Ballincollig players celebrate their victory in the Cork IHC final last Sunday. Picture: Ramsey Cardy/Sportsfile

Now, here’s the thing, who, in all their wisdom, thought it was acceptable to charge OAPs, in particular, €20? Twenty euro?!

What I would like to know is, how many people, involved in the decision to set that price for OAPs, and students for that matter - but to a lesser extent, students, to be fair - know of OAPs that can spare €20 to watch club-level matches?

Of course, Cork County Board and the GAA are, generally, very fair with prices for OAPs for club games throughout the seasons.

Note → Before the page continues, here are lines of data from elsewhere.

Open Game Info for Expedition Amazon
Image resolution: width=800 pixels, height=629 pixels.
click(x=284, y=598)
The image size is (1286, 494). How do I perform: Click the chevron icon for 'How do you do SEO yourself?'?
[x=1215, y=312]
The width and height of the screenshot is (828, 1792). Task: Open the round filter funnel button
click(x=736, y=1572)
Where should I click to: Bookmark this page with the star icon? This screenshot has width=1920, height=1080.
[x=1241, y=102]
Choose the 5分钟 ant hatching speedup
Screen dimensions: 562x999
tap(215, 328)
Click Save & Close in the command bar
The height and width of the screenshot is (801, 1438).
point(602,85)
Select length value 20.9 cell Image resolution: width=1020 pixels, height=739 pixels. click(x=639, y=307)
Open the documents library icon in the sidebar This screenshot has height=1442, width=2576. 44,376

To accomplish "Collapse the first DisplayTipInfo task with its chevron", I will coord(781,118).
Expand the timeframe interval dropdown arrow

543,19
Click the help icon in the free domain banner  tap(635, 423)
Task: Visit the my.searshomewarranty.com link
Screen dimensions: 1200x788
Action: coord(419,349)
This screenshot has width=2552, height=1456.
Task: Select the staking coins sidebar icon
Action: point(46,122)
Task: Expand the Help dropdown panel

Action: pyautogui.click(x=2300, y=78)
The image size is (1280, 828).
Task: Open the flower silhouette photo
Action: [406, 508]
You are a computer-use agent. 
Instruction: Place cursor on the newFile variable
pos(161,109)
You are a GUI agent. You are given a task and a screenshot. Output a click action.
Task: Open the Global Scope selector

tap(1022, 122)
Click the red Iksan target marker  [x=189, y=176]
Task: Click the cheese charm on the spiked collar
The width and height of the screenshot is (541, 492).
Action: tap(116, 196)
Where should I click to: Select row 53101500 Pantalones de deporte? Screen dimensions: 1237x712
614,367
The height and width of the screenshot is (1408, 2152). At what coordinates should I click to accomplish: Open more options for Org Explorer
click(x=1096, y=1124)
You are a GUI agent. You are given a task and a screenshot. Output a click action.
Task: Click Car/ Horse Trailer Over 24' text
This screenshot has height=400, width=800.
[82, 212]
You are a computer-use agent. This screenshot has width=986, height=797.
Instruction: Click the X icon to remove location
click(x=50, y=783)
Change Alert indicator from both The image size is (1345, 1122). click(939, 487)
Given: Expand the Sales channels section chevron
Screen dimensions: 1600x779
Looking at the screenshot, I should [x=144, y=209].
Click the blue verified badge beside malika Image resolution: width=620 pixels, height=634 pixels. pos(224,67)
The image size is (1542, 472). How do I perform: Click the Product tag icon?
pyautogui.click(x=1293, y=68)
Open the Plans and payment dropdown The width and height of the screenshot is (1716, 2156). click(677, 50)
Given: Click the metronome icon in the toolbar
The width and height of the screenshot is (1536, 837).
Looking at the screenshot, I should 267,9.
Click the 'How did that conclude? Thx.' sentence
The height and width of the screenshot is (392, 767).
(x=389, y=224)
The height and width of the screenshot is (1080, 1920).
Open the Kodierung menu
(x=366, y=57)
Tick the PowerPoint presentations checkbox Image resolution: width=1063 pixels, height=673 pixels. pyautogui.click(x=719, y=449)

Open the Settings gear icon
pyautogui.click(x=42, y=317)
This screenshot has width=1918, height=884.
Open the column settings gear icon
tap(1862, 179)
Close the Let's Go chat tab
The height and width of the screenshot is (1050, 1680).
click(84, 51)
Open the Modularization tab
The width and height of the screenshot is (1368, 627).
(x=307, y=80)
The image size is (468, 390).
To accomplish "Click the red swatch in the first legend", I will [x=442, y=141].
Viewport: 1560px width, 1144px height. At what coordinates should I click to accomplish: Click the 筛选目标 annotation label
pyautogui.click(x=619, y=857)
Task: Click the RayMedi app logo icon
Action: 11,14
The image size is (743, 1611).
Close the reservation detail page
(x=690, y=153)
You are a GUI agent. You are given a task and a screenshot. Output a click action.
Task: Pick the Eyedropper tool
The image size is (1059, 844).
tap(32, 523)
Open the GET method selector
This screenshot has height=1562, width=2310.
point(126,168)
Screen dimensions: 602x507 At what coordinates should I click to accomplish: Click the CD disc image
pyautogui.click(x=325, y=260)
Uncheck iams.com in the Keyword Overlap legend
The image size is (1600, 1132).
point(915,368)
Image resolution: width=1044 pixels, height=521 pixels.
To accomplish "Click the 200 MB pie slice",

Why the change of tack last Sunday, though? Would €10 for OAPs and students not have been a much fairer price, especially given a high percentage of those people would have also bought the match-day programme as well? Not to mention the other little personal costs that come with a day such as county final-day, like possibly topping up the petrol, having a bite to eat, and whatnot?

In fact, other county boards charged OAPs €10 at the weekend, so why not the Cork County Board?

We are supposed to be encouraging people to go to our games, not deter them by price, which seems to have happened in a lot of cases last Sunday.

Obviously, we cannot be sure that ticket prices put people off attending the double-header, as Kennedy correctly illustrated later in the piece where she explained their reasoning for the prices.

Kennedy added: “There are all kinds of factors (that could impact on the attendance), for example, a divisional team like Imokilly doesn’t have the same kind of support than if there were two club teams.

“There are a huge number of factors that can influence the crowd and I have no evidence at this stage that people have stayed away because of the ticket prices.”

And she is right, we do not know, categorically, that that was the primary factor behind the crowd-size of 10,214.

Yet, it was surely a contributory factor. And, even if it was not a factor, that still does not make the pricing at Páirc Uí Chaoimh last Sunday any more justified.

There is a greater issue at play here, however. The GAA, at local and national standings, do pitch a number of initiatives which alleviate costs for people that wish to attend a massive number of matches in a given season.

However, at inter-county levels, there are more games than ever before being contested, especially in the senior grades.

With that in mind, and the amount of money GAA supporters shelled out in 2018 alone and will do again next year, here’s a suggestion for all the county finals, across the land, in 2019.

As a means of saying thanks for all the support people on the ground give the Association, Croke Park should issue a statement in which it directs every county board to charge €10 for adults and €5 for OAPs and students for their respective club finals at intermediate and senior levels.

And if the GAA market it adequately, it will increase the numbers on the gates everywhere. Where possible, county boards should be encouraged to play their intermediate and senior finals, in each code, as double-headers, thus giving people exceptional value for their hard-earned.

Tomás Condon, son of Imokilly manager Fergal Condon, with the cup following the Cork SHC final at Páirc Uí Chaoimh. Picture: Ramsey Cardy/Sportsfile

In Cork’s case, they could charge €10 and €5 for the senior-intermediate double-headers and operate the same system on the day the two premier intermediate finals are contested. Therefore, it will cost €20 or €10 to attend two separate occasions.

Additionally, it would supplement the atmospheres at the finals and would represent a goodwill gesture from the GAA, from the very top, right down to the local county boards.

Alternatively, offer a discounted price for a ticket that will gain people entry to all adult county finals in a given county.

People are frankly sick of being screwed over by the prices of tickets to games. It is extremely unfair.

There is, after all, plenty of money throughout the Association to withstand further deals in which the people are put first, in a direct manner.

It is not unreasonable, whatsoever, to suggest prices as low as €10 and €5, however, given the huge, collective sums people have paid throughout the year supporting their clubs and counties.